L’aventure d’Erik ten Hag au Bayer Leverkusen aura été courte et tumultueuse. Après seulement deux mois à la tête de l’équipe allemande, le Néerlandais a été informé de son licenciement ce lundi matin, à 10 h, par le directeur sportif Simon Rolfes et le PDG Fernando Carro, sur la BayArena. Une décision qui a surpris et blessé l’ancien entraîneur, malgré quelques signes de tension au sein du club depuis son arrivée.
Une direction désabusée
«Cette décision n’a pas été facile à prendre pour nous. Personne n’a souhaité en arriver là. Cependant, les dernières semaines ont montré qu’il n’était pas possible de construire une nouvelle équipe avec succès dans cette configuration», a expliqué Simon Rolfes.
La direction a pointé du doigt un manque de clarté tactique et de vision sur le terrain : «Il était essentiel d’avoir une sorte de feuille de route, et cela nous a manqué», a-t-il ajouté, reconnaissant ouvertement une erreur de casting en choisissant Ten Hag comme successeur de Xabi Alonso.
Le président Fernando Carro a également souligné la nécessité de cette décision : «Une séparation à ce stade précoce de la saison est douloureuse, mais elle était nécessaire de notre point de vue. Notre ambition reste de réaliser les objectifs fixés pour la saison – et cela nécessite les meilleures conditions possibles, à tous les niveaux.»
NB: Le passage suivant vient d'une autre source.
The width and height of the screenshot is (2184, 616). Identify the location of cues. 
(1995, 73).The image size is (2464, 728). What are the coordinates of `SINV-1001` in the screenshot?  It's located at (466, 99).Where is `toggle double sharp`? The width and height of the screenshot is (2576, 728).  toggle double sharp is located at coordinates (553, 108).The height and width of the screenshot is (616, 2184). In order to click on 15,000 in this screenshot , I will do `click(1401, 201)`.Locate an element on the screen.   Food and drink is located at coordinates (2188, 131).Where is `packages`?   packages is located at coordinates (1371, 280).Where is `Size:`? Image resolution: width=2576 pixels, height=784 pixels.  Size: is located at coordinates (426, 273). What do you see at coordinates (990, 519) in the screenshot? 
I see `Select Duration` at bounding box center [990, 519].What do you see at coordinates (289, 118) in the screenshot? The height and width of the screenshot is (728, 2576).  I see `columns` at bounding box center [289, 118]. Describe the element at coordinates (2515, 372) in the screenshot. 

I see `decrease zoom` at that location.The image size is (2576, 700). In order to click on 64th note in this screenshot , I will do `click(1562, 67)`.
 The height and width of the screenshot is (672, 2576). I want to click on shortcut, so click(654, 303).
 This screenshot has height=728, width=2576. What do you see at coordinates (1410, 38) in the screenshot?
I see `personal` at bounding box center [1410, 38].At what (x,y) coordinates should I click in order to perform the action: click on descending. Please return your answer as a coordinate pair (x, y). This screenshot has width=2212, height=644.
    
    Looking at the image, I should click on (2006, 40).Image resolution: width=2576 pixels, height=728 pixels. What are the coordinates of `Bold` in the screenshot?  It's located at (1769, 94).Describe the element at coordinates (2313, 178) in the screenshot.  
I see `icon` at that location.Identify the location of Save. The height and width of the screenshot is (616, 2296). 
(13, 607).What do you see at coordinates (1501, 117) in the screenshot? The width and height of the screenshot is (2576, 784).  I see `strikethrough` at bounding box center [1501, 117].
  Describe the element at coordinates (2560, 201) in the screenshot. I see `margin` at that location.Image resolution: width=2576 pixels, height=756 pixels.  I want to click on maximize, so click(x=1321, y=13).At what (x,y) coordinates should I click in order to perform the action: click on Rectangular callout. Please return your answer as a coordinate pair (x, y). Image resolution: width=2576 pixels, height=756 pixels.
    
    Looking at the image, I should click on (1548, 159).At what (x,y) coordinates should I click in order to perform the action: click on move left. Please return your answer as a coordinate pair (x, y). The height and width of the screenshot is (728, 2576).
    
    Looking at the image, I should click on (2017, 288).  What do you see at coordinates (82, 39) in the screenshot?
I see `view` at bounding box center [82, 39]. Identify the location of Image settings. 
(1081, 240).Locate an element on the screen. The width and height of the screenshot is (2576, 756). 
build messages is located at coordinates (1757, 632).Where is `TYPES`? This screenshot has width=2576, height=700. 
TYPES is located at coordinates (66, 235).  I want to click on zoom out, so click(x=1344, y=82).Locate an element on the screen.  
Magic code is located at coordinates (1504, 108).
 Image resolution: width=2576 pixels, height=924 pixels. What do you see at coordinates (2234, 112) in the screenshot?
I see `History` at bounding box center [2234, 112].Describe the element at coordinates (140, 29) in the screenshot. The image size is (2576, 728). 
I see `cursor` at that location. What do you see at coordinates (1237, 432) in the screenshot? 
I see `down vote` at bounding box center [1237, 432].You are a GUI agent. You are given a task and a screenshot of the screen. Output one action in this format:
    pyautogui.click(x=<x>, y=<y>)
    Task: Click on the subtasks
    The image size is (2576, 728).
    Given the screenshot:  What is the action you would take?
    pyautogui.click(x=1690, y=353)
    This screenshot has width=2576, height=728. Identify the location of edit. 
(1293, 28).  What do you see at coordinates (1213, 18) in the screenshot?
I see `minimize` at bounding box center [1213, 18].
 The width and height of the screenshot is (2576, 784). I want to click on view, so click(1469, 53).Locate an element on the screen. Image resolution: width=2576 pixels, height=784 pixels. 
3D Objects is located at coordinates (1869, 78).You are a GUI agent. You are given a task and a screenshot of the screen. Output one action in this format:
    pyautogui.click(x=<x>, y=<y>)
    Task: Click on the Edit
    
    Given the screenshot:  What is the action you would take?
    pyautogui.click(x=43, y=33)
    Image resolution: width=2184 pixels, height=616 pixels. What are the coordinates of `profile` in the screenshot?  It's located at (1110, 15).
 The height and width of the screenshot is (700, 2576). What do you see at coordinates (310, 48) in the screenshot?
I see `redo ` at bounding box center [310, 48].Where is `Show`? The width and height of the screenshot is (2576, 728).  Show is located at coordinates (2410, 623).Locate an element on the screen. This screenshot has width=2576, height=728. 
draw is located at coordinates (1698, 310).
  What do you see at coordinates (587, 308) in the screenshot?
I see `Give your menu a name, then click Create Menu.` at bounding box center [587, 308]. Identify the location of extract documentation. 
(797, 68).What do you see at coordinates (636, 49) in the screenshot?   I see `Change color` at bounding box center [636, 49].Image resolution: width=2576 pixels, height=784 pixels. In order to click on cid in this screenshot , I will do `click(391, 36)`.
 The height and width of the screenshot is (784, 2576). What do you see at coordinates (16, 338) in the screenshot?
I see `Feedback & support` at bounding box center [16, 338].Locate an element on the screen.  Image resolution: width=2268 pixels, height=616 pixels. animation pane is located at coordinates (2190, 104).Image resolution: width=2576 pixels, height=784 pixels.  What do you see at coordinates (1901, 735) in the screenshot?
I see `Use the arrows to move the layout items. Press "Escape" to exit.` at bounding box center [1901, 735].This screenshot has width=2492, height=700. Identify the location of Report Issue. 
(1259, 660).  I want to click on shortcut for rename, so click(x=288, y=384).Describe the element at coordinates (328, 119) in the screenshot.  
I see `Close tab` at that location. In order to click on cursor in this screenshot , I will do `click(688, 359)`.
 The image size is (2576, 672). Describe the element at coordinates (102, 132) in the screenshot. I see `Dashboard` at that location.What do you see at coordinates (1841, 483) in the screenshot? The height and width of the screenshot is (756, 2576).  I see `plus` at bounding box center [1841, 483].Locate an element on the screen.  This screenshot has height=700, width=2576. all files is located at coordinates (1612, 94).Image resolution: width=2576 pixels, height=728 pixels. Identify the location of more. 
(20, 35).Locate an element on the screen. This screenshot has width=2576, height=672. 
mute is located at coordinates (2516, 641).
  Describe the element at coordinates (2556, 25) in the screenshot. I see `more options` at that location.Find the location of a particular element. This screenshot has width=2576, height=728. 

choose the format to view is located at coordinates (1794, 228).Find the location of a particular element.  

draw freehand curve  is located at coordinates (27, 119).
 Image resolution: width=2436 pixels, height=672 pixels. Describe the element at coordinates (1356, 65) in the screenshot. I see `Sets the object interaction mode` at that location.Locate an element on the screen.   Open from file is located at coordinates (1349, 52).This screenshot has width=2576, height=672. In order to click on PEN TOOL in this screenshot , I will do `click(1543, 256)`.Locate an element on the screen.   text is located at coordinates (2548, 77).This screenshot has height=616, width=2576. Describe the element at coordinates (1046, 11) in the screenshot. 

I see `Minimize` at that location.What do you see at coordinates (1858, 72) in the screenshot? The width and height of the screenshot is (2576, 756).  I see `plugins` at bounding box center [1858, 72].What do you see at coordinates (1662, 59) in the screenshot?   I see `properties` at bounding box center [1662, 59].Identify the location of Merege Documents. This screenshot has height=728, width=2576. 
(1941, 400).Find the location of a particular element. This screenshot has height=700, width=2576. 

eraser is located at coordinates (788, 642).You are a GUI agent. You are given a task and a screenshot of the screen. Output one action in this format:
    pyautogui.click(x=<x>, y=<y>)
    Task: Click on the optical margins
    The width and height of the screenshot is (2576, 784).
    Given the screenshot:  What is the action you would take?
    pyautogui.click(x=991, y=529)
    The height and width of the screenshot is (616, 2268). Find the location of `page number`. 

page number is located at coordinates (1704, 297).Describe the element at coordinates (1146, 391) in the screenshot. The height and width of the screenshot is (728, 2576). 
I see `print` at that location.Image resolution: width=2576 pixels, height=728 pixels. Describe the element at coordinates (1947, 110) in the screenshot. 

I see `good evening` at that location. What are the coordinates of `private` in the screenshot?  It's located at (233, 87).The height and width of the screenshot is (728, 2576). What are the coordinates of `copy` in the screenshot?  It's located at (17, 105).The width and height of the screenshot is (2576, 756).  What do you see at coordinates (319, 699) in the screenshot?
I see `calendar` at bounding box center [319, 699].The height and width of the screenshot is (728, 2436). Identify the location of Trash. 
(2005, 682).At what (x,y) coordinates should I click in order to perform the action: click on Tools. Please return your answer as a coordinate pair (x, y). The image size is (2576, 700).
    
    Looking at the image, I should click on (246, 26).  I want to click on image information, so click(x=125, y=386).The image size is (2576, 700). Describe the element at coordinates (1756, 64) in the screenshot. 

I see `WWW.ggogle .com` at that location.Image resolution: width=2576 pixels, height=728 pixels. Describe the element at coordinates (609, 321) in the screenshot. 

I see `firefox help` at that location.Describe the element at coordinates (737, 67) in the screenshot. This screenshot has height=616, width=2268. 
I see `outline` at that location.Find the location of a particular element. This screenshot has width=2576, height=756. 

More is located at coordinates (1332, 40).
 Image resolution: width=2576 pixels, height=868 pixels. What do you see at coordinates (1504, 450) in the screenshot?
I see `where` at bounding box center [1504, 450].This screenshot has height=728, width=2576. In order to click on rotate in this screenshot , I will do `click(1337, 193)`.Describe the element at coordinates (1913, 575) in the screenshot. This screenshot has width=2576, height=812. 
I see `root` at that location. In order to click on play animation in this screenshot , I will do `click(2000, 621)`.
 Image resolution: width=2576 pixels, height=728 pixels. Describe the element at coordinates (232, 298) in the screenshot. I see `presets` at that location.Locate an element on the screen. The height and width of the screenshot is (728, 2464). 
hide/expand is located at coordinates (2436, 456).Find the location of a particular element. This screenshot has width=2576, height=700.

Le recrutement surprise de Lucas Vázquez : le point de rupture
L’un des épisodes qui a précipité la rupture fut le recrutement de Lucas Vazquez, ancien joueur du Real Madrid. Selon Bild, «l’opération a été menée à l’insu de Ten Hag. Le 26 août, le contrat était signé et la visite médicale achevée lorsque l’entraîneur rencontrait pour la première fois son nouveau joueur. Au sein du club, on comprenait que la confiance était rompue : un entraîneur écarté des décisions stratégiques ne pouvait plus diriger sereinement. Six jours plus tard, le licenciement était officialisé, sans protocole ni remerciement, marquant la fin d’un «mariage» jamais consommé.»
Un coût colossal pour Leverkusen
Le licenciement de Ten Hag représente un coût financier considérable. Sous contrat jusqu’en 2027, l’entraîneur recevra environ cinq millions d’euros d’indemnités de départ, en plus du salaire perçu pendant ses deux mois de travail.
Au total, le club a dépensé près de six millions d’euros pour 60 jours de collaboration, soit environ 100 000 euros par jour. Marco Rose, ancien coach du RB Leipzig, est pressenti pour lui succéder.
Ten Hag : surpris et amer
Dans un communiqué, Ten Hag a exprimé sa surprise et son amertume : «La décision du Bayer Leverkusen ce matin de me mettre en congé a été une totale surprise. Se séparer d’un entraîneur après seulement deux matchs de championnat est sans précédent. Cet été, de nombreux joueurs clés, ayant contribué aux succès passés, ont quitté l’équipe.»
Il a pointé le manque de confiance mutuelle : «Construire une nouvelle équipe cohésive est un processus minutieux qui nécessite à la fois temps et confiance. Un nouvel entraîneur mérite l’espace pour mettre en œuvre sa vision, fixer les standards, façonner l’effectif et imprimer son style de jeu. J’ai commencé ce poste avec toute ma conviction et mon énergie, mais malheureusement la direction n’était pas disposée à me donner le temps et la confiance dont j’avais besoin, ce que je regrette profondément. Je sens que cette relation n’a jamais été basée sur une confiance mutuelle. Tout au long de ma carrière, chaque saison que j’ai pu mener jusqu’au bout en tant qu’entraîneur a été synonyme de succès. Les clubs qui m’ont fait confiance ont été récompensés par des succès et des trophées»
Ten Hag a conclu sur une note plus positive : «Je tiens à remercier les supporters du Bayer Leverkusen pour leur chaleur et leur passion, et je souhaite à l’équipe et au staff plein de succès pour le reste de la saison.»